Data items
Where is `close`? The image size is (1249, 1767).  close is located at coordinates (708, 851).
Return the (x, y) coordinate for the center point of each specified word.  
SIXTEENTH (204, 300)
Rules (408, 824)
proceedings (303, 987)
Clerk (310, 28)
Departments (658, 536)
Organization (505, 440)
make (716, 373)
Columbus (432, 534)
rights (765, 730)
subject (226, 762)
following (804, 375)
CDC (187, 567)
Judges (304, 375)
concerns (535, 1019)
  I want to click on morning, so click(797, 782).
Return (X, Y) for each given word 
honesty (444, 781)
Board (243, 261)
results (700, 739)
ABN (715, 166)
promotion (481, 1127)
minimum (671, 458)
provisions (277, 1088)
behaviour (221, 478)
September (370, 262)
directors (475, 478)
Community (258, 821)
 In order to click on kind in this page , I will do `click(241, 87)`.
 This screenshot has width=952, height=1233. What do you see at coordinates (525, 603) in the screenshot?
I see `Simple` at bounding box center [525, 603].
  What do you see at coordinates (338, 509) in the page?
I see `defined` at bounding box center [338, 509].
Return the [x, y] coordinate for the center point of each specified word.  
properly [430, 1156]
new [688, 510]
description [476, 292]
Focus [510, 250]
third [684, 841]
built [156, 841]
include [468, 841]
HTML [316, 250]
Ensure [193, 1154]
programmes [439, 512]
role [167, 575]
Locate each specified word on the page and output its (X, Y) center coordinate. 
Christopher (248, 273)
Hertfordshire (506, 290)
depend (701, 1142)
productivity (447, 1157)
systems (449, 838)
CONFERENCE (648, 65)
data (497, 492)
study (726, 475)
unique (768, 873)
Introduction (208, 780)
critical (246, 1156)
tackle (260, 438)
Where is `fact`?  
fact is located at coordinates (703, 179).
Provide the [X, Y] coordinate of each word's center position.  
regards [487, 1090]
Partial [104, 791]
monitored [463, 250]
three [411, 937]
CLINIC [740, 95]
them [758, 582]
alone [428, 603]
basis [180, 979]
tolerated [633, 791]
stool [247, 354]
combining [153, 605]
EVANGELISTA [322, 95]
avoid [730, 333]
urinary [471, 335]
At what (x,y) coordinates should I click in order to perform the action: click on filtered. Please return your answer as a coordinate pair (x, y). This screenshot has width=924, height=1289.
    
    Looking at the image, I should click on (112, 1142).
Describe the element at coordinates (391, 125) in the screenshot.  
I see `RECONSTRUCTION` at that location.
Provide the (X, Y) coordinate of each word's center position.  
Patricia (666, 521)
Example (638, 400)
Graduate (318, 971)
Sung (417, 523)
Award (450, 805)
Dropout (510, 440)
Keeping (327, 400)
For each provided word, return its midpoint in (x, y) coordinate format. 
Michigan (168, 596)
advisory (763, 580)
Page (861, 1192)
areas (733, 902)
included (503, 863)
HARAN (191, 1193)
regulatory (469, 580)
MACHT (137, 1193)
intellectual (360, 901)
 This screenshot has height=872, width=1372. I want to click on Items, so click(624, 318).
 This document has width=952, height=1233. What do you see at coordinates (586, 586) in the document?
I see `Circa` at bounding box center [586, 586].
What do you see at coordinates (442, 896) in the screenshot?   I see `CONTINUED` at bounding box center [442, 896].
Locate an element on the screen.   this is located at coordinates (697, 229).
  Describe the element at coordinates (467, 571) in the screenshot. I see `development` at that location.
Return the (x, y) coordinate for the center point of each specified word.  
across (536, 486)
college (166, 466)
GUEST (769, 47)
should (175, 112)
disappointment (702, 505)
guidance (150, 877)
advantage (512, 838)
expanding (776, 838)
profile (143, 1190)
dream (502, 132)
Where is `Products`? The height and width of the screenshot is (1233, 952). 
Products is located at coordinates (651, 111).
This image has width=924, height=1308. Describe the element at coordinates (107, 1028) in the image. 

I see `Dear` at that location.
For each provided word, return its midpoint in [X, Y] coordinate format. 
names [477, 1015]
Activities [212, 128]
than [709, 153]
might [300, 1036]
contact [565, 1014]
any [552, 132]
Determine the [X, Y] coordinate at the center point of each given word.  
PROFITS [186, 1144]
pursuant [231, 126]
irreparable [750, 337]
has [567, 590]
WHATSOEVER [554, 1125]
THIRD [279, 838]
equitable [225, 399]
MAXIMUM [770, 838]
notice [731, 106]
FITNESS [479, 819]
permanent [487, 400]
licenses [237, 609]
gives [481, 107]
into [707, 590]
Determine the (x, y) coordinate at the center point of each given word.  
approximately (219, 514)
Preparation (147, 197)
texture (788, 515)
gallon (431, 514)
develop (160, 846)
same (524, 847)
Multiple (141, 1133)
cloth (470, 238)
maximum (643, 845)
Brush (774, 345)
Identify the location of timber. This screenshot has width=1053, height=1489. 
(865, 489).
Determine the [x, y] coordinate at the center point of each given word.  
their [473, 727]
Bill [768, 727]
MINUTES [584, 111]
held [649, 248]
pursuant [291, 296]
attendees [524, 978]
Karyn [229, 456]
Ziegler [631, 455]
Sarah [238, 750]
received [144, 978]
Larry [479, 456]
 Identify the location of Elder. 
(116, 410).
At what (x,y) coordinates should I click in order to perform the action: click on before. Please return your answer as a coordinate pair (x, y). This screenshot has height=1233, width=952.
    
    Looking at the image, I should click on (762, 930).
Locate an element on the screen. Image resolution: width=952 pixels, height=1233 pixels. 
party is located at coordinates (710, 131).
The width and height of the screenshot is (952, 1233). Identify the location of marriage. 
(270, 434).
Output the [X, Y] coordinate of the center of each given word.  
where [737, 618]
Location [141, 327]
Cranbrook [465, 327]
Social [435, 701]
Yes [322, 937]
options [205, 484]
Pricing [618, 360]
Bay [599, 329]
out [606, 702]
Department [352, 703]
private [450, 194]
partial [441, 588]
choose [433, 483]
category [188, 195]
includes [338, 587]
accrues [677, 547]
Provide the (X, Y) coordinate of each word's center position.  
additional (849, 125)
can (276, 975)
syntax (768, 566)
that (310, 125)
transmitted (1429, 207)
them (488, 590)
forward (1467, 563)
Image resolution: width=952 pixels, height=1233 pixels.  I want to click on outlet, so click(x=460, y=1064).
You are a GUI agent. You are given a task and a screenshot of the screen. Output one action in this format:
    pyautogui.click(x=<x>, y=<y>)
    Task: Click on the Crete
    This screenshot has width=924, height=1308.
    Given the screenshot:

- [What the exercise asks]
Reproduce all of the entries above word for word, from the first line through the last, changing nothing.

- [Result below]
Where is `close`? The image size is (1249, 1767).  close is located at coordinates (708, 851).
Return the (x, y) coordinate for the center point of each specified word.  
SIXTEENTH (204, 300)
Rules (408, 824)
proceedings (303, 987)
Clerk (310, 28)
Departments (658, 536)
Organization (505, 440)
make (716, 373)
Columbus (432, 534)
rights (765, 730)
subject (226, 762)
following (804, 375)
CDC (187, 567)
Judges (304, 375)
concerns (535, 1019)
  I want to click on morning, so click(797, 782).
Return (X, Y) for each given word 
honesty (444, 781)
Board (243, 261)
results (700, 739)
ABN (715, 166)
promotion (481, 1127)
minimum (671, 458)
provisions (277, 1088)
behaviour (221, 478)
September (370, 262)
directors (475, 478)
Community (258, 821)
 In order to click on kind in this page , I will do `click(241, 87)`.
 This screenshot has width=952, height=1233. What do you see at coordinates (525, 603) in the screenshot?
I see `Simple` at bounding box center [525, 603].
  What do you see at coordinates (338, 509) in the page?
I see `defined` at bounding box center [338, 509].
Return the [x, y] coordinate for the center point of each specified word.  
properly [430, 1156]
new [688, 510]
description [476, 292]
Focus [510, 250]
third [684, 841]
built [156, 841]
include [468, 841]
HTML [316, 250]
Ensure [193, 1154]
programmes [439, 512]
role [167, 575]
Locate each specified word on the page and output its (X, Y) center coordinate. 
Christopher (248, 273)
Hertfordshire (506, 290)
depend (701, 1142)
productivity (447, 1157)
systems (449, 838)
CONFERENCE (648, 65)
data (497, 492)
study (726, 475)
unique (768, 873)
Introduction (208, 780)
critical (246, 1156)
tackle (260, 438)
Where is `fact`?  
fact is located at coordinates (703, 179).
Provide the [X, Y] coordinate of each word's center position.  
regards [487, 1090]
Partial [104, 791]
monitored [463, 250]
three [411, 937]
CLINIC [740, 95]
them [758, 582]
alone [428, 603]
basis [180, 979]
tolerated [633, 791]
stool [247, 354]
combining [153, 605]
EVANGELISTA [322, 95]
avoid [730, 333]
urinary [471, 335]
At what (x,y) coordinates should I click in order to perform the action: click on filtered. Please return your answer as a coordinate pair (x, y). This screenshot has width=924, height=1289.
    
    Looking at the image, I should click on (112, 1142).
Describe the element at coordinates (391, 125) in the screenshot.  
I see `RECONSTRUCTION` at that location.
Provide the (X, Y) coordinate of each word's center position.  
Patricia (666, 521)
Example (638, 400)
Graduate (318, 971)
Sung (417, 523)
Award (450, 805)
Dropout (510, 440)
Keeping (327, 400)
For each provided word, return its midpoint in (x, y) coordinate format. 
Michigan (168, 596)
advisory (763, 580)
Page (861, 1192)
areas (733, 902)
included (503, 863)
HARAN (191, 1193)
regulatory (469, 580)
MACHT (137, 1193)
intellectual (360, 901)
 This screenshot has height=872, width=1372. I want to click on Items, so click(624, 318).
 This document has width=952, height=1233. What do you see at coordinates (586, 586) in the document?
I see `Circa` at bounding box center [586, 586].
What do you see at coordinates (442, 896) in the screenshot?   I see `CONTINUED` at bounding box center [442, 896].
Locate an element on the screen.   this is located at coordinates (697, 229).
  Describe the element at coordinates (467, 571) in the screenshot. I see `development` at that location.
Return the (x, y) coordinate for the center point of each specified word.  
across (536, 486)
college (166, 466)
GUEST (769, 47)
should (175, 112)
disappointment (702, 505)
guidance (150, 877)
advantage (512, 838)
expanding (776, 838)
profile (143, 1190)
dream (502, 132)
Where is `Products`? The height and width of the screenshot is (1233, 952). 
Products is located at coordinates (651, 111).
This image has width=924, height=1308. Describe the element at coordinates (107, 1028) in the image. 

I see `Dear` at that location.
For each provided word, return its midpoint in [X, Y] coordinate format. 
names [477, 1015]
Activities [212, 128]
than [709, 153]
might [300, 1036]
contact [565, 1014]
any [552, 132]
Determine the [X, Y] coordinate at the center point of each given word.  
PROFITS [186, 1144]
pursuant [231, 126]
irreparable [750, 337]
has [567, 590]
WHATSOEVER [554, 1125]
THIRD [279, 838]
equitable [225, 399]
MAXIMUM [770, 838]
notice [731, 106]
FITNESS [479, 819]
permanent [487, 400]
licenses [237, 609]
gives [481, 107]
into [707, 590]
Determine the (x, y) coordinate at the center point of each given word.  
approximately (219, 514)
Preparation (147, 197)
texture (788, 515)
gallon (431, 514)
develop (160, 846)
same (524, 847)
Multiple (141, 1133)
cloth (470, 238)
maximum (643, 845)
Brush (774, 345)
Identify the location of timber. This screenshot has width=1053, height=1489. 
(865, 489).
Determine the [x, y] coordinate at the center point of each given word.  
their [473, 727]
Bill [768, 727]
MINUTES [584, 111]
held [649, 248]
pursuant [291, 296]
attendees [524, 978]
Karyn [229, 456]
Ziegler [631, 455]
Sarah [238, 750]
received [144, 978]
Larry [479, 456]
 Identify the location of Elder. 
(116, 410).
At what (x,y) coordinates should I click in order to perform the action: click on before. Please return your answer as a coordinate pair (x, y). This screenshot has height=1233, width=952.
    
    Looking at the image, I should click on (762, 930).
Locate an element on the screen. Image resolution: width=952 pixels, height=1233 pixels. 
party is located at coordinates (710, 131).
The width and height of the screenshot is (952, 1233). Identify the location of marriage. 
(270, 434).
Output the [X, Y] coordinate of the center of each given word.  
where [737, 618]
Location [141, 327]
Cranbrook [465, 327]
Social [435, 701]
Yes [322, 937]
options [205, 484]
Pricing [618, 360]
Bay [599, 329]
out [606, 702]
Department [352, 703]
private [450, 194]
partial [441, 588]
choose [433, 483]
category [188, 195]
includes [338, 587]
accrues [677, 547]
Provide the (X, Y) coordinate of each word's center position.  
additional (849, 125)
can (276, 975)
syntax (768, 566)
that (310, 125)
transmitted (1429, 207)
them (488, 590)
forward (1467, 563)
Image resolution: width=952 pixels, height=1233 pixels.  I want to click on outlet, so click(x=460, y=1064).
You are a GUI agent. You are given a task and a screenshot of the screen. Output one action in this format:
    pyautogui.click(x=<x>, y=<y>)
    Task: Click on the Crete
    This screenshot has width=924, height=1308.
    Given the screenshot:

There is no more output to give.